By Rich Miller and Jana Randow | Bloomberg

The International Monetary Fund has warned of the risk of sudden and steep drops in global stock prices and home values ​​as the Federal Reserve and other central banks withdraw the support they have provided during the pandemic.

The ultra-relaxed monetary policy has led to “pockets of market exuberance and growing financial leverage” that could unfold haphazardly and put economic recovery at risk as credit tightens, IMF said on Tuesday in its semi-annual report on financial stability.

“The shocks could come from the central banks themselves as they are tightening faster than expected,” Tobias Adrian, director of the IMF’s monetary and capital markets department, said in an interview. “We are concerned that we may see a massive sell-off of considerable magnitude, given the level of strained valuations.”

To complicate the calculation of central banks, he said, the emergence of inflationary pressures “unlike anything we have seen before”.

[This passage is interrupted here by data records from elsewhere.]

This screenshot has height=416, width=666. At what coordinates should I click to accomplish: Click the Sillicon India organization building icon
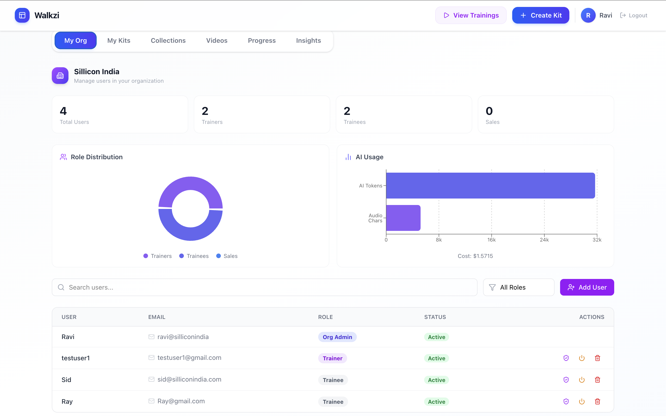click(x=60, y=75)
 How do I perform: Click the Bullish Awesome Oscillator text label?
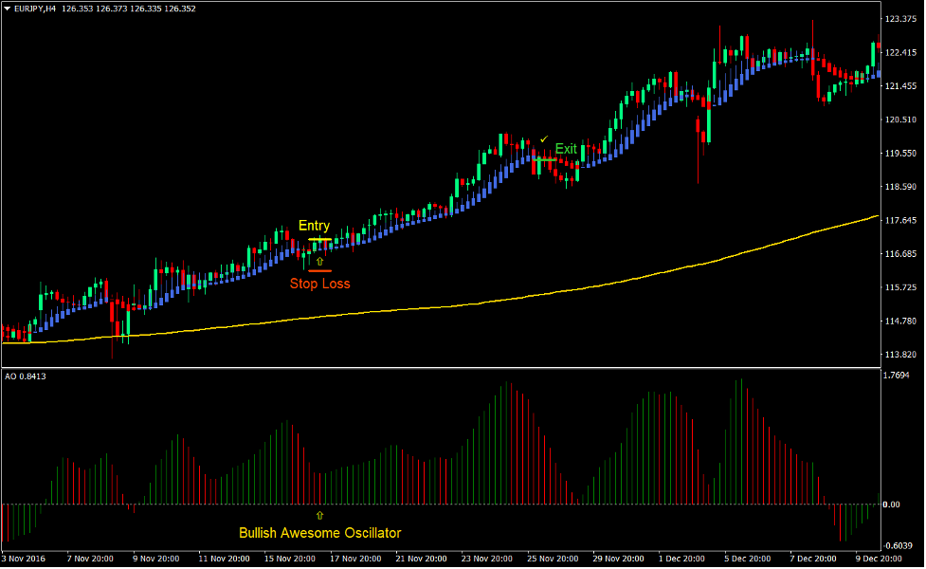(319, 533)
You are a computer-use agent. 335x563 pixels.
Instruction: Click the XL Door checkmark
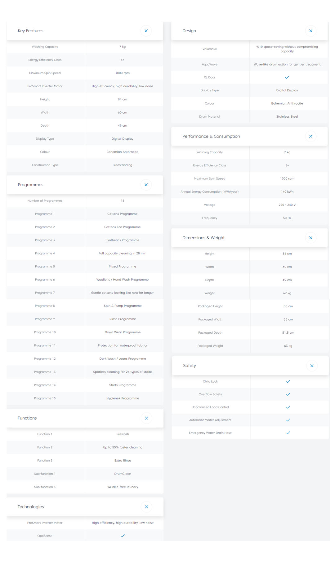pyautogui.click(x=287, y=77)
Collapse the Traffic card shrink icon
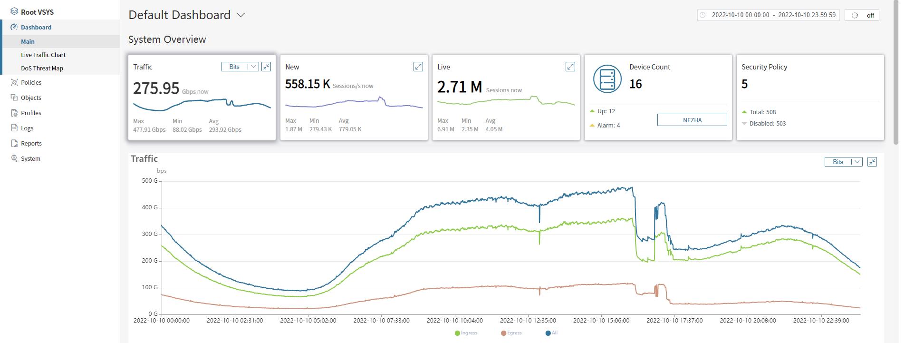Screen dimensions: 905x343 266,67
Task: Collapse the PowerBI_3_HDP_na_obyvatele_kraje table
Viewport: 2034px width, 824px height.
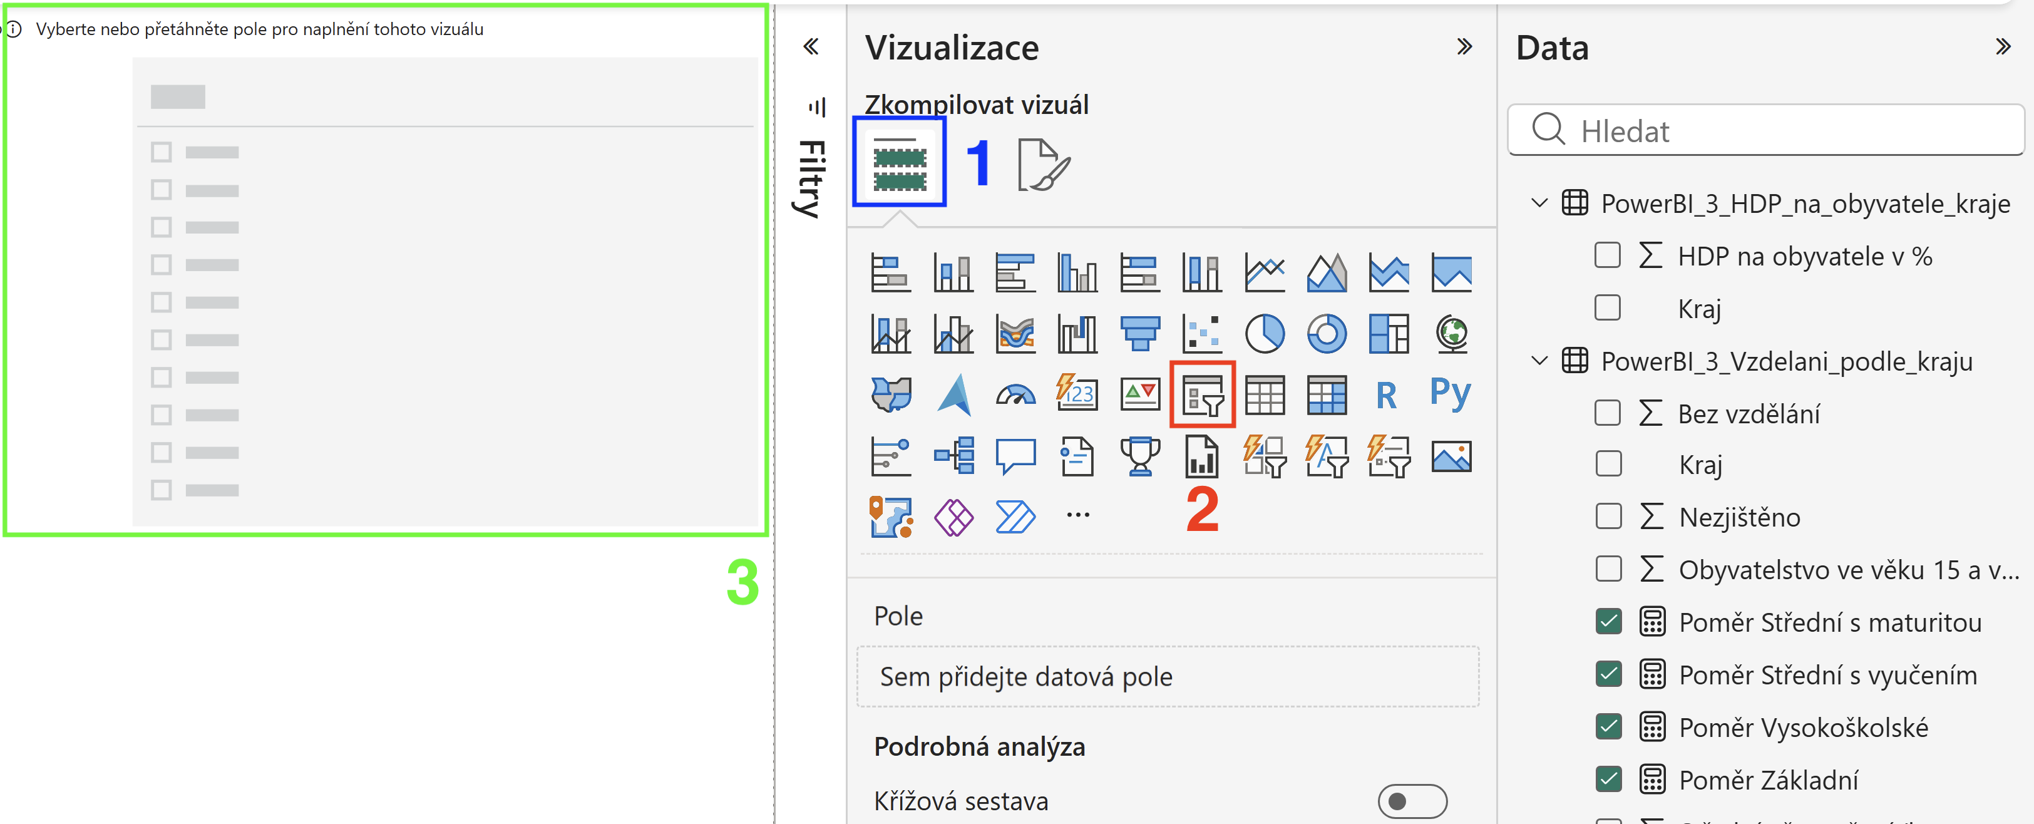Action: [x=1539, y=203]
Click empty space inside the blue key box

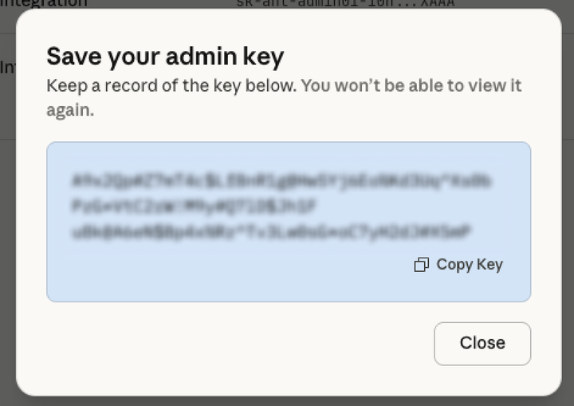[199, 275]
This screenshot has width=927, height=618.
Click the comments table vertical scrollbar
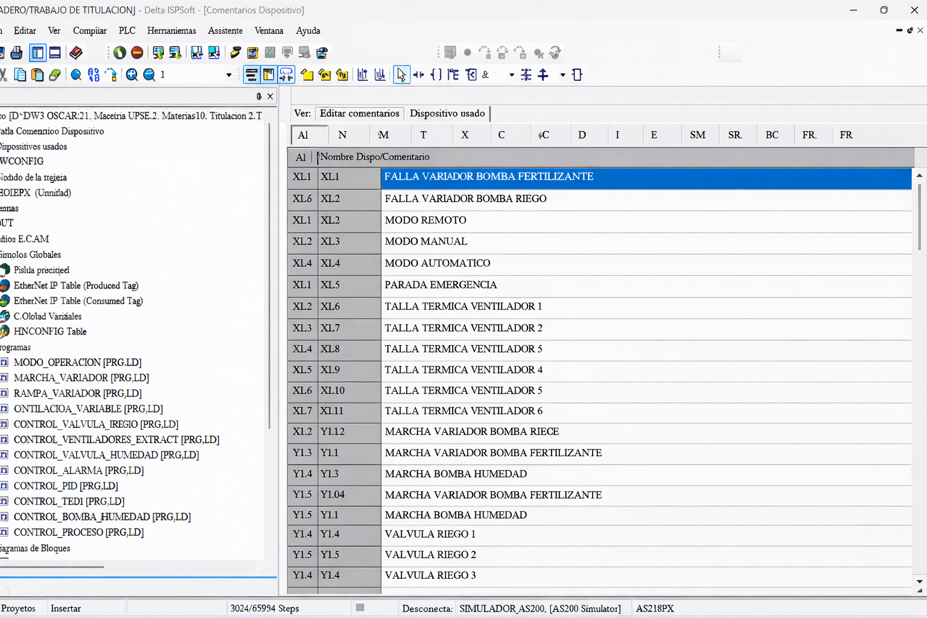(x=919, y=217)
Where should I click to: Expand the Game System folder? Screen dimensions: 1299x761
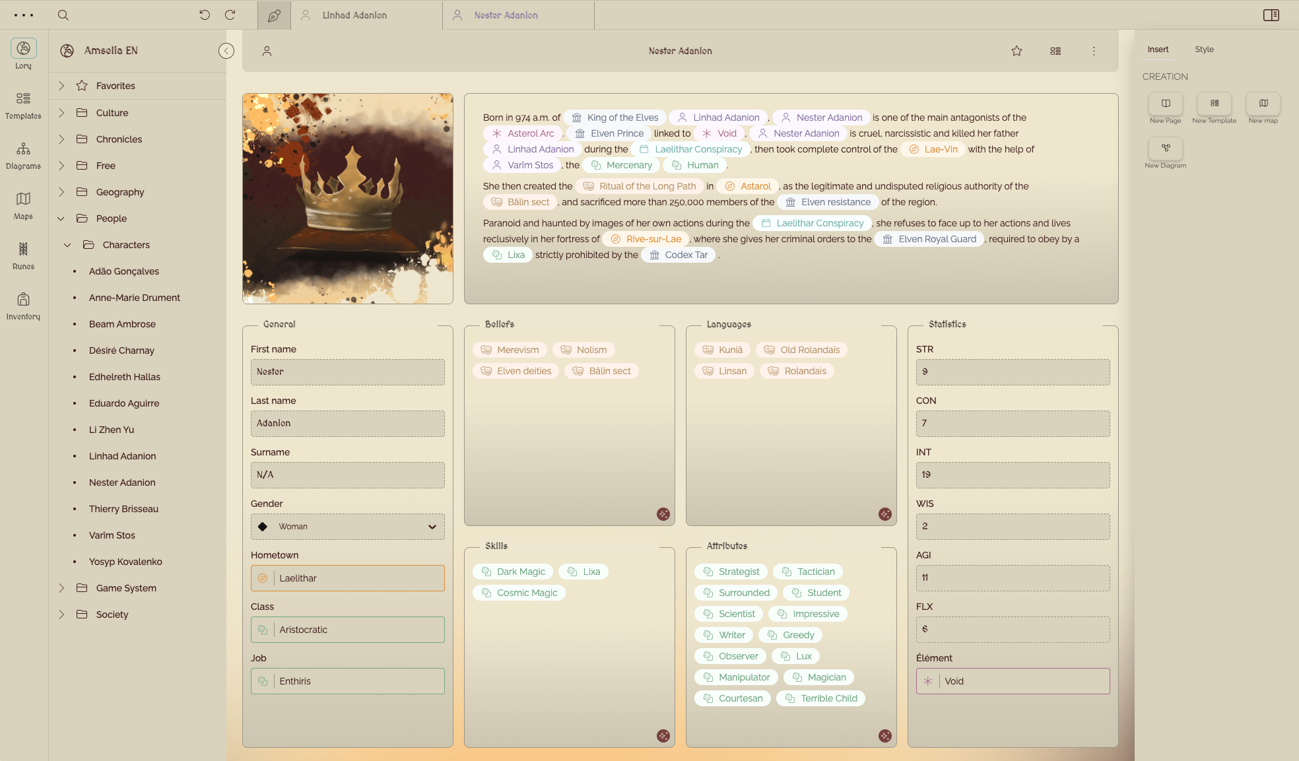61,588
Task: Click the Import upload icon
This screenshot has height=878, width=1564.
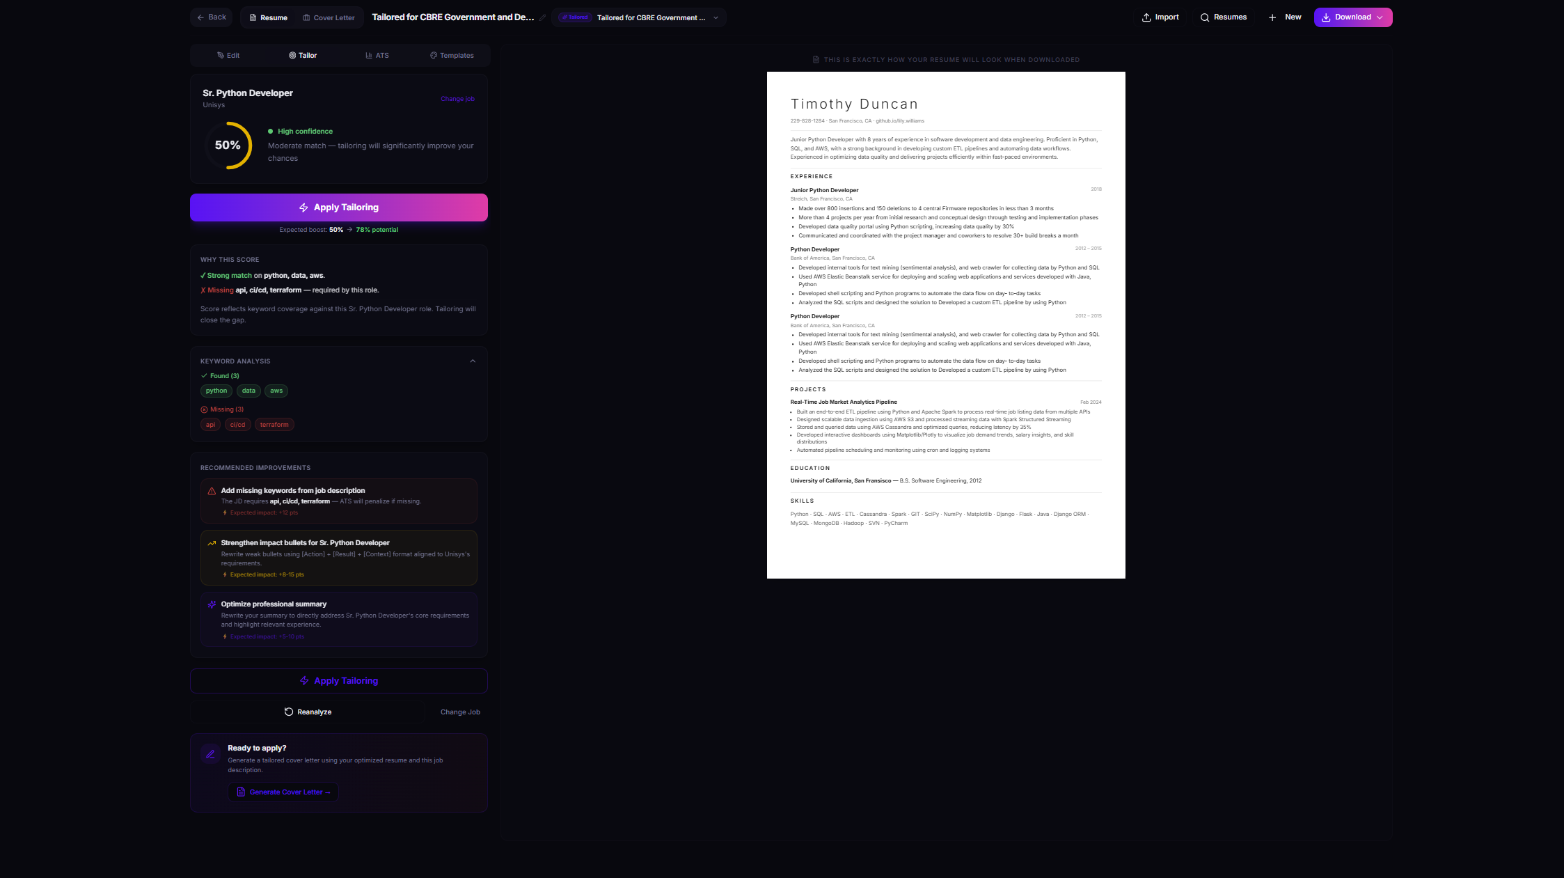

While the IMF agrees with the Fed and other central banks that the explosion in inflation is likely to be temporary, “there is quite a bit of uncertainty” around this forecast, Adrian said. This raises “some question marks” about how policymakers would react to a financial market meltdown.

Here are some of the risks to financial stability highlighted in the IMF report:

Stock markets

“Equity price misalignments” are prevalent as the surge over the past 18 months has left stocks elevated relative to economic fundamentals.

Prices could fall “significantly in the event of a sudden reassessment of the economic outlook or unexpected policy changes.”

Housing markets

“The risks of falling house prices seem significant. In the worst-case scenario, the fall in house prices over the next three years is estimated to be around 14% in advanced economies and 22% in emerging markets.

One positive point: While home values ​​appear to be as tight as they were before the 2007-08 financial crisis, the banking system is in much better shape than it was then. depending on the Fund.

Crypto-currencies

Although the crypto-asset market has multiplied to over $ 2 trillion, it remains weak relative to global stock and bond markets and does not yet pose a risk to the overall stability of the global financial system.

But regulation is urgently needed, especially stable coins, to mitigate such dangers in the future. “With limited or inadequate disclosure and oversight, the crypto ecosystem is exposed to consumer fraud and market integrity risks,” the IMF said.